4. Consider doing it yourself. After you've made a list of your needs, take a second look at what you've got. Do your systems really need to be replaced -- or would adding additional memory or a new graphics card do the trick? Depending on how many machines you have at your company (or home office), how well the machines are built for upgrades, and your comfort with do-it-yourself electronics projects, that approach might be not practical. But if you can pull it off, you'll save yourself some money and extend the life of your investment.

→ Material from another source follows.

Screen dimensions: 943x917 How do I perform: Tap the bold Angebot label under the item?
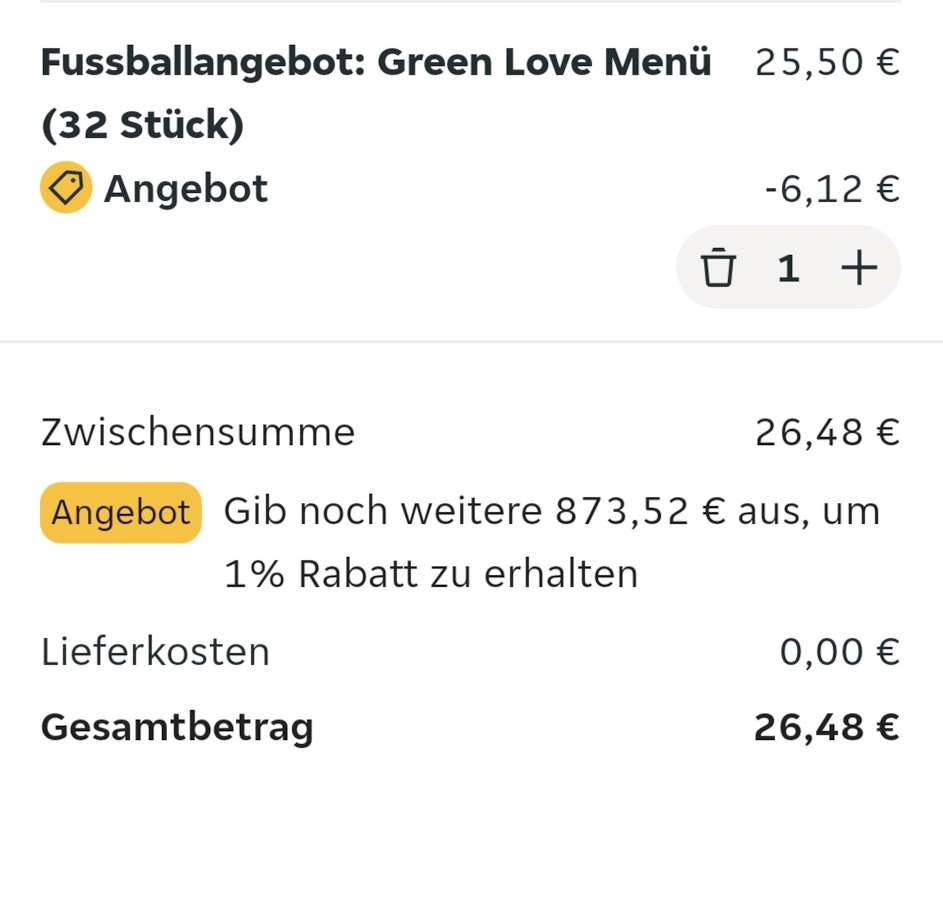pyautogui.click(x=186, y=188)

5. Go the refurbished route. Major hardware vendors as well as third parties sell pre-owned machines at the fraction of the cost of a new machine; thus you can save a tidy sum while doing the Earth-friendly thing. As with buying a new machine, you'll want to determine your computing needs and green criteria in advance so you make smarter choices.


Anonymous said...

I recently converted over to mac after using a dell since I was big enough to reach the keyboard. Not only did I fall in love with the operating system, but the money you save in energy was a huge plus. So huge that my wife wanted a macbook also. I use less energy with both of my books combined then I use with the dell. Which used enough energy to power the entire state of Florida.